Examined at the level of larger occupational groups, the use of outpatient and inpatient health care was less common than average among managers, professionals and skilled agricultural, forestry and fishery workers; in women also among craft and related trades workers. Controlling for covariates explained only part of the differences, more among women than among men. Analysed at the level of more detailed occupations, the adjusted use of outpatient and inpatient care was more common among health associate professionals and stationary plant and machine operators, both among men and women. Furthermore, the use of outpatient care was common among male personal care workers, protective service workers and metal, machinery and related trades workers as well as among labourers in mining, construction, manufacturing and transport, and female customer services clerks and sales workers.

Conclusion

The use of health care services differs by occupation, and the differences are not fully explained by sociodemographic factors and health status. High occupational risks, attitudes and knowledge may explain the more frequent use of health services. Furthermore, explanations may be sought from lack of access to occupational health care or healthier working conditions and behavior.

Peer Review reports

Background

Socio-economic differences in health have been observed between occupational groups [1] but variation also exists between specific occupations [2,3,4,5]. The most important factors behind such differences are material living conditions, social and psychosocial factors, health behaviors and the use of health care [6]. In Finland, health differences between socio-economic groups are comparatively large [2], and part of these differences may be related to unequal use of health care services. Indeed, although the Finnish health care system is based on the principle of horizontal equity [7], Finland ranked poorly in the international comparison of the equal allocation of health services [8].
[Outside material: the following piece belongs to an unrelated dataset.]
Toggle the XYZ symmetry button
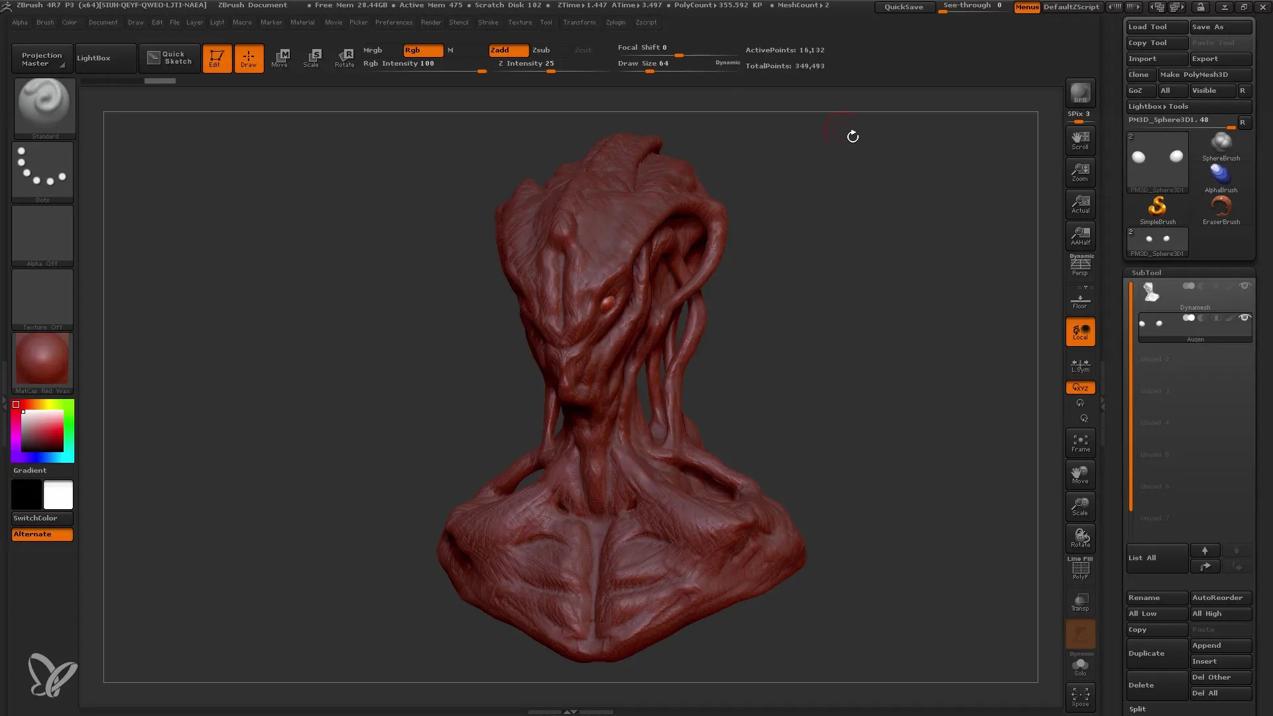pos(1081,387)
Several factors may influence the use of health services. On the demand side, individuals seek treatment depending on such factors as their perceived need, earlier experiences of the services, and attitudes towards health care institutions. On the supply side, availability of services, costs and waiting times may affect access to care [9]. Despite the principle of horizontal equity, there may still be differences between occupations in the use of health services. Such differences may relate to, among other things, work-related risk factors [10,11,12], socio-cultural norms [13] and access to services [14, 15]. Occupational differences in the use of health care services may thus arise from differences in supply and demand factors, which are connected also to socio-demographic factors such as education and income. By controlling for socio-demographic factors and health status, it may thus be possible increase understanding of occupational differences in health care services use.

Health care may be organized as either outpatient or inpatient care. Previous studies from various Western countries have found that the use of outpatient health care services is distributed differently according to occupation-based socio-economic class [16,17,18,19,20,21,22]. Due to differences in health care systems, socio-economic classifications, and study designs, previous studies have reached partly contradictory results. Some studies have found that those with a lower position use more outpatient primary health care [17, 21, 22] while others have found no consistent differences between socio-economic groups [18, 19] or no clear pattern [16, 20]. In contrast, specialised outpatient care has been found to be overused in the well-off groups [17, 20,21,22]. Research on differences in outpatient health care services use by detailed occupation is scarce.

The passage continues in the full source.